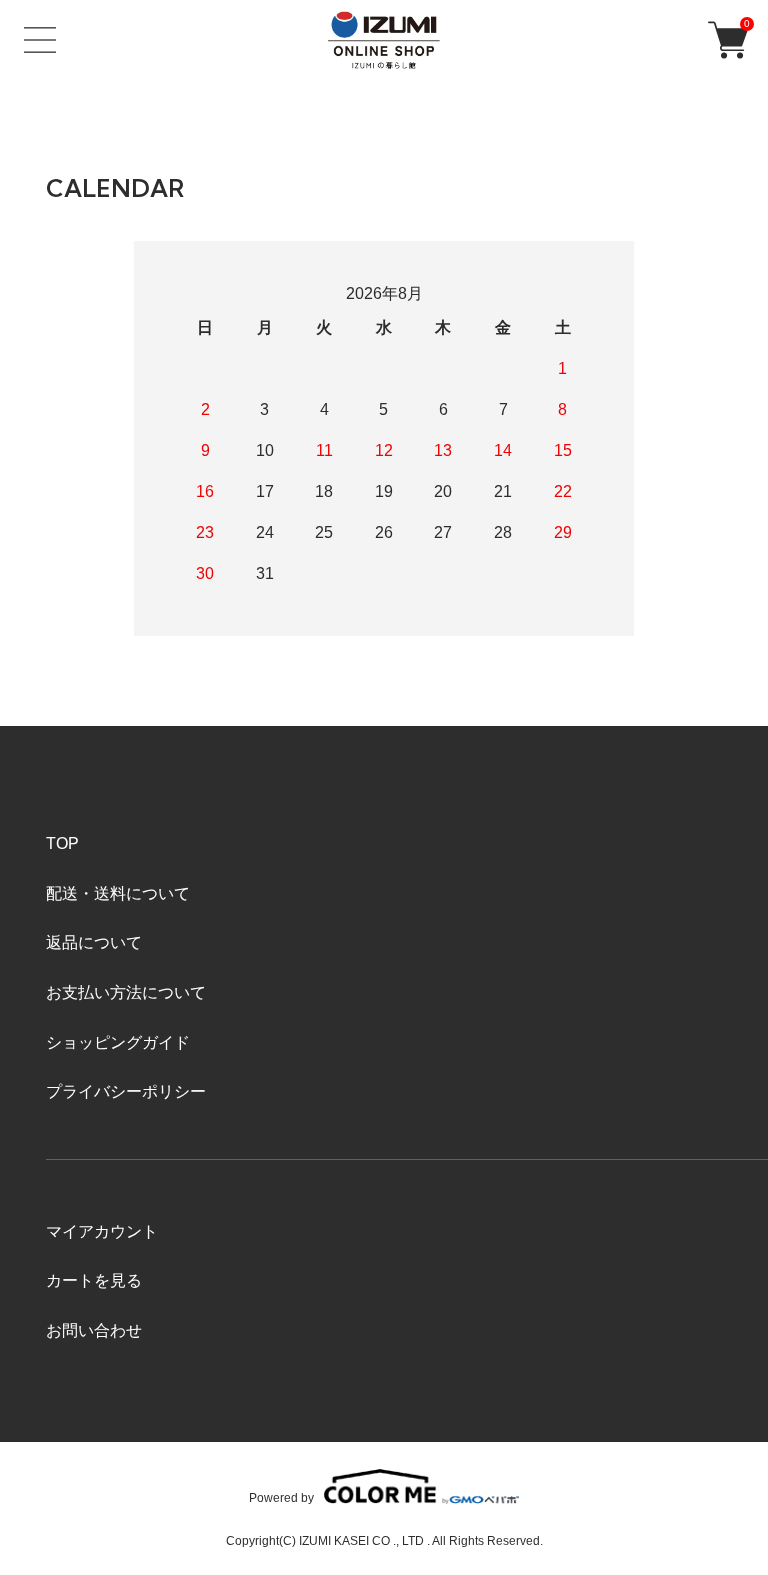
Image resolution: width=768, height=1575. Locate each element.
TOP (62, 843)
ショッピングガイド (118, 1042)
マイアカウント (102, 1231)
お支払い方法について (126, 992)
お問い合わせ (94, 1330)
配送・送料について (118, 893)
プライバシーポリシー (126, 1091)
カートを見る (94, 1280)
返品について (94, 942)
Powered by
━━━━━━━━━━━━━━━━━━━━
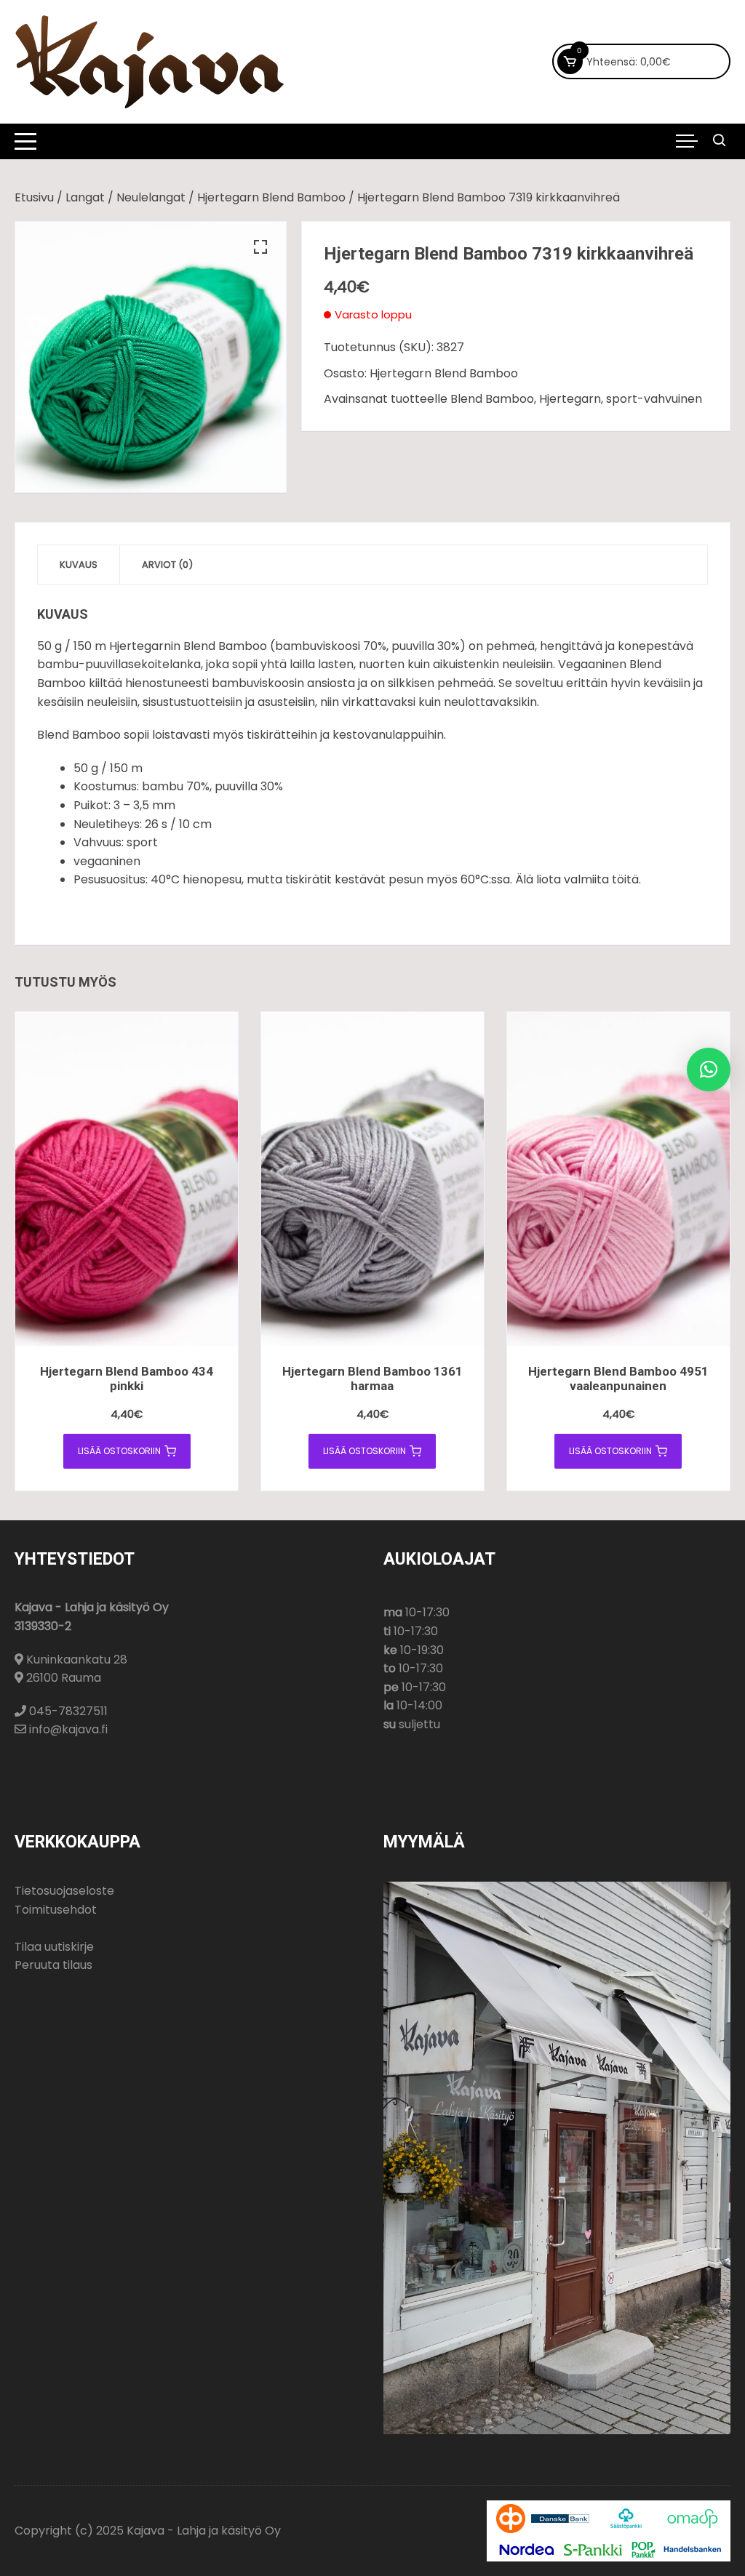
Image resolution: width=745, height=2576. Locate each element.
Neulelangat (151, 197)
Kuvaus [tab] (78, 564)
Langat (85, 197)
━━━━━━━━━━━━━━━━━━━━
* [What is required] Every line above that includes the string "width" needs to be copied.

* [Answer for this exercise]
Image resolution: width=768, height=1575. Locate each element.
Image resolution: width=745, height=2576. Locate each element.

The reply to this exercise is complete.